• _WHAT THE TASK ASKS_
Every line of the material is to be repeated exactly as it stands.
● ● ● ●
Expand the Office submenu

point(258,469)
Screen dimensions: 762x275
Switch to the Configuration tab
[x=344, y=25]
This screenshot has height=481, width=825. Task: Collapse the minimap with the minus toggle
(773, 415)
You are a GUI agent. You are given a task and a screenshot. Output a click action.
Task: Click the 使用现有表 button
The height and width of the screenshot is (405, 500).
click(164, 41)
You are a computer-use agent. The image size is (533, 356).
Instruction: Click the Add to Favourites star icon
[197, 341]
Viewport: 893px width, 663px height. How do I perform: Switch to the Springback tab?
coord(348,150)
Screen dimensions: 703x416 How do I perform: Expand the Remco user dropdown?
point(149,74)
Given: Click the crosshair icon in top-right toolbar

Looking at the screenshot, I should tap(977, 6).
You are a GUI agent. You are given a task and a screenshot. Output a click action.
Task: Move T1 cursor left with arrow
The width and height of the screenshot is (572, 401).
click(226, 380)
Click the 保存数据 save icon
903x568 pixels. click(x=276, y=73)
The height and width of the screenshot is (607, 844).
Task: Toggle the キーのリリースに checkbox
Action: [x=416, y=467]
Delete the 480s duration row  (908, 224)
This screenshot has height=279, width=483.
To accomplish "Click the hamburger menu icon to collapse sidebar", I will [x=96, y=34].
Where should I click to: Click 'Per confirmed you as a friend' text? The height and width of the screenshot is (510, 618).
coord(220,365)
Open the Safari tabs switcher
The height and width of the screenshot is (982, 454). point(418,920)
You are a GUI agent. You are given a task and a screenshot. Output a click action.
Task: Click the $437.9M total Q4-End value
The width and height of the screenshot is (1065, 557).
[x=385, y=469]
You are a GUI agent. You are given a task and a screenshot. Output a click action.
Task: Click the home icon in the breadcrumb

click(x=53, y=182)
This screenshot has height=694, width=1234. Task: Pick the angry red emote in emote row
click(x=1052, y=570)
● ● ● ●
• _RESULT FOR THIS TASK_
Expand the Office submenu

point(258,469)
Screen dimensions: 762x275
Switch to the Configuration tab
[x=344, y=25]
This screenshot has height=481, width=825. Task: Collapse the minimap with the minus toggle
(773, 415)
You are a GUI agent. You are given a task and a screenshot. Output a click action.
Task: Click the 使用现有表 button
The height and width of the screenshot is (405, 500).
click(164, 41)
You are a computer-use agent. The image size is (533, 356).
Instruction: Click the Add to Favourites star icon
[197, 341]
Viewport: 893px width, 663px height. How do I perform: Switch to the Springback tab?
coord(348,150)
Screen dimensions: 703x416 How do I perform: Expand the Remco user dropdown?
point(149,74)
Given: Click the crosshair icon in top-right toolbar

Looking at the screenshot, I should tap(977, 6).
You are a GUI agent. You are given a task and a screenshot. Output a click action.
Task: Move T1 cursor left with arrow
The width and height of the screenshot is (572, 401).
click(226, 380)
Click the 保存数据 save icon
903x568 pixels. click(x=276, y=73)
The height and width of the screenshot is (607, 844).
Task: Toggle the キーのリリースに checkbox
Action: [x=416, y=467]
Delete the 480s duration row  (908, 224)
This screenshot has height=279, width=483.
To accomplish "Click the hamburger menu icon to collapse sidebar", I will [x=96, y=34].
Where should I click to: Click 'Per confirmed you as a friend' text? The height and width of the screenshot is (510, 618).
coord(220,365)
Open the Safari tabs switcher
The height and width of the screenshot is (982, 454). point(418,920)
You are a GUI agent. You are given a task and a screenshot. Output a click action.
Task: Click the $437.9M total Q4-End value
The width and height of the screenshot is (1065, 557).
[x=385, y=469]
You are a GUI agent. You are given a task and a screenshot. Output a click action.
Task: Click the home icon in the breadcrumb

click(x=53, y=182)
This screenshot has height=694, width=1234. Task: Pick the angry red emote in emote row
click(x=1052, y=570)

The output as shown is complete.